# Assignment:
What I need is an exact repeat of the lines from the one with "You are a computer-use agent. 428x529 pixels." through the end of the listing below. Leave out every picture.
===============
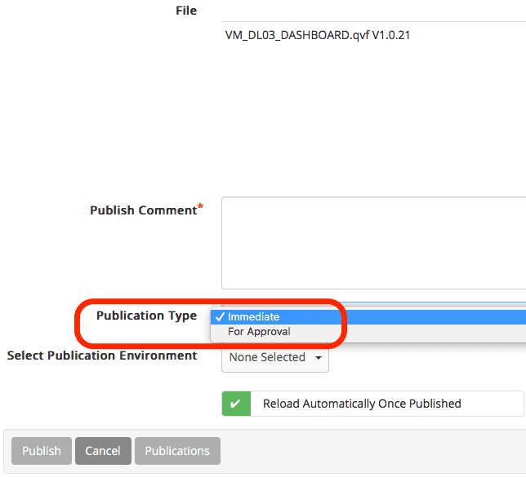This screenshot has height=477, width=526.
Task: Click the Publication Type field label
Action: click(146, 316)
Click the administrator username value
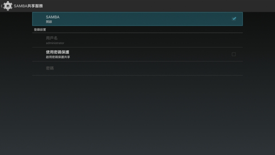The width and height of the screenshot is (275, 155). pos(55,43)
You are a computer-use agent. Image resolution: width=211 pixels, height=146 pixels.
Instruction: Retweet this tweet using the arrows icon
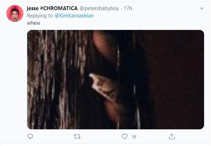point(77,137)
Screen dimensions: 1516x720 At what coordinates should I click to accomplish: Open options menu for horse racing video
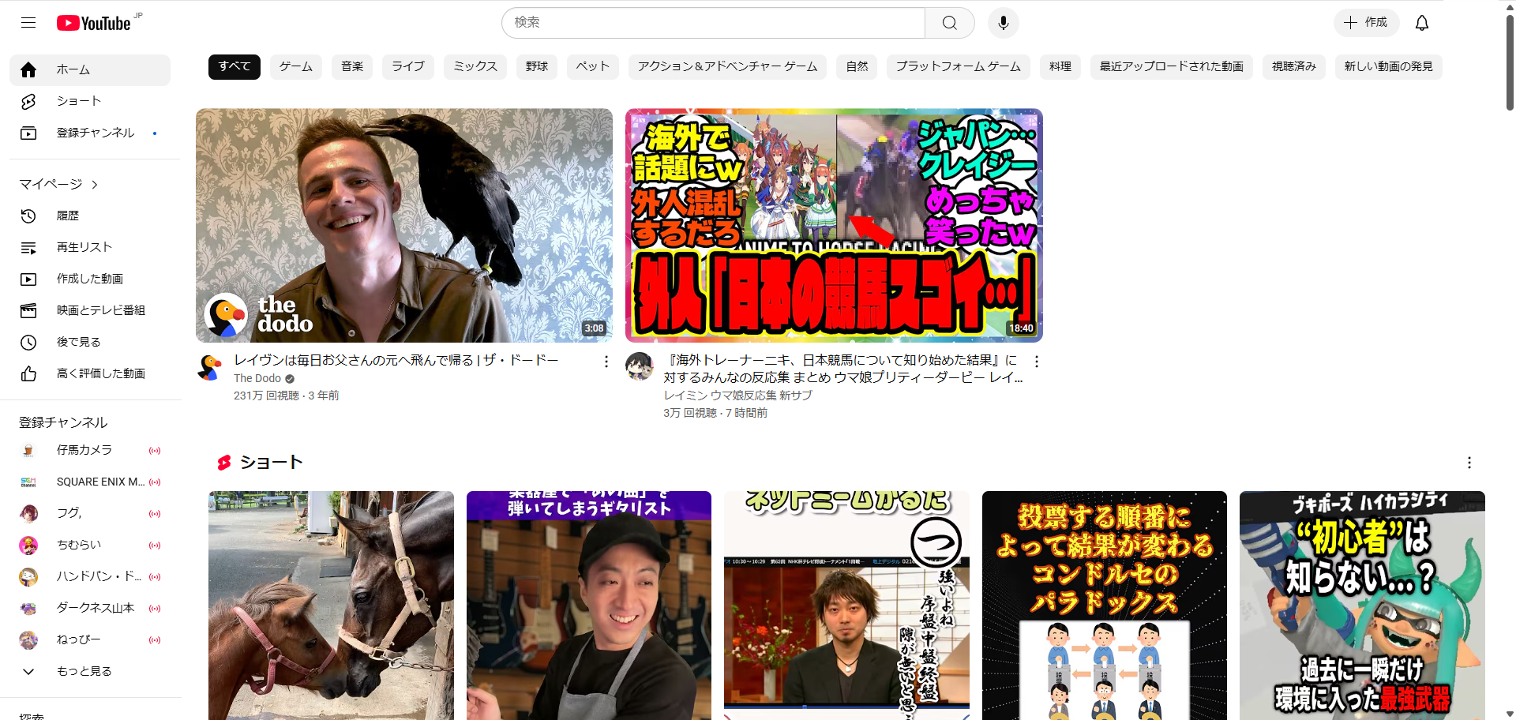click(x=1036, y=362)
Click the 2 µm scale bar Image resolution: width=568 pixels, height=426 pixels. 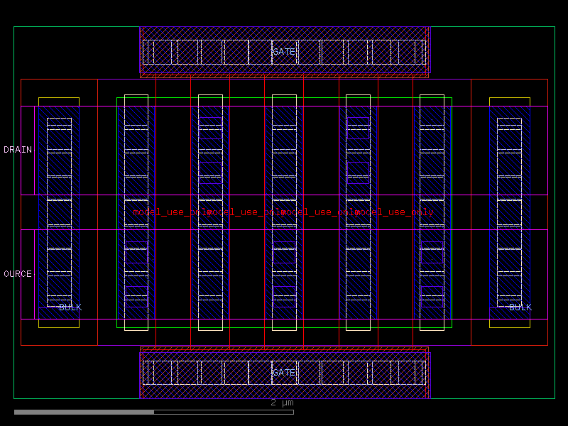click(x=280, y=403)
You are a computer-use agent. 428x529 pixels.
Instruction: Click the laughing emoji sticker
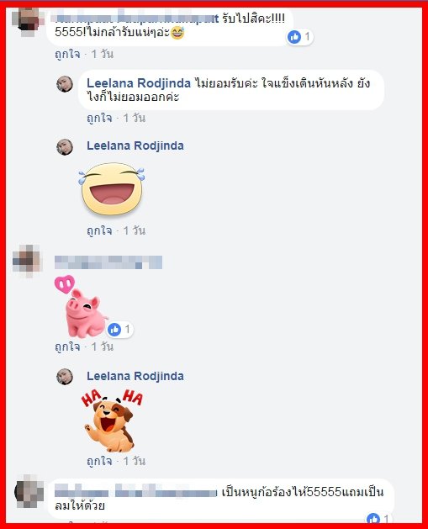[112, 189]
===============
# Answer box:
You are a computer-use agent. 428x529 pixels.
Instruction: Click the laughing emoji sticker
[112, 189]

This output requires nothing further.